▶ **Problem to work on**
Below are the entries to work from; restate word for word the portion that opens with the line containing "You are a computer-use" and closes with the line containing "Instruction: Click the +添加班级 link", keeping both.

▶ **Raw data**
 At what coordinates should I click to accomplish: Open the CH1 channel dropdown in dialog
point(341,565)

==

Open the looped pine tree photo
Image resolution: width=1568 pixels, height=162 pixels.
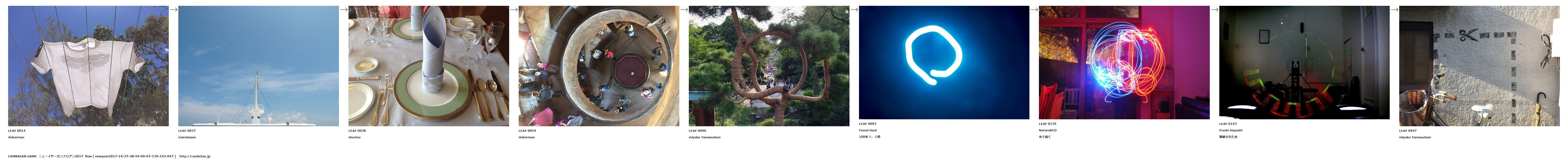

...

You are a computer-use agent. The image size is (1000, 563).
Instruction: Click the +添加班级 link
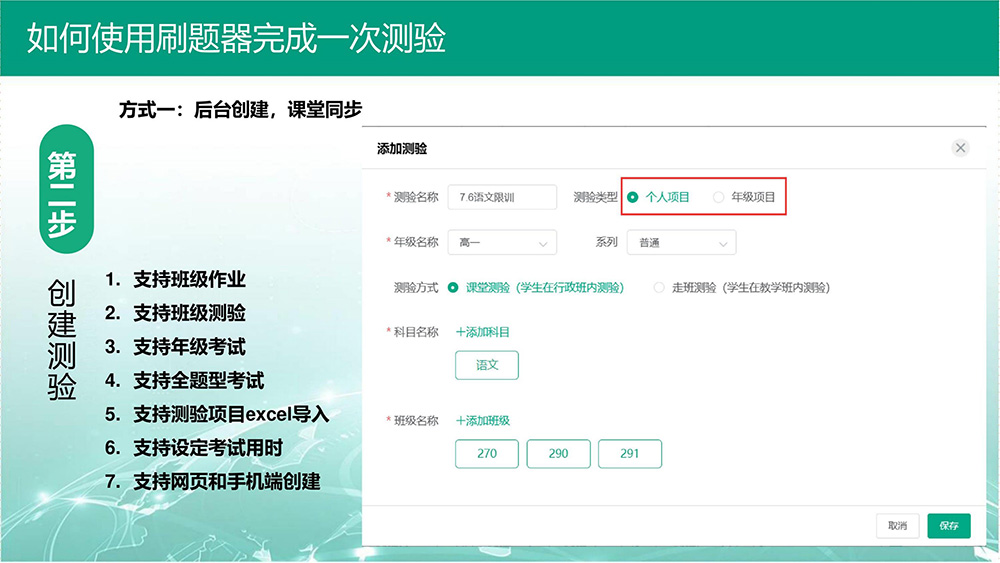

▶ **Solution for this problem**
You are a computer-use agent. The image size is (1000, 563).
Instruction: Click the +添加班级 link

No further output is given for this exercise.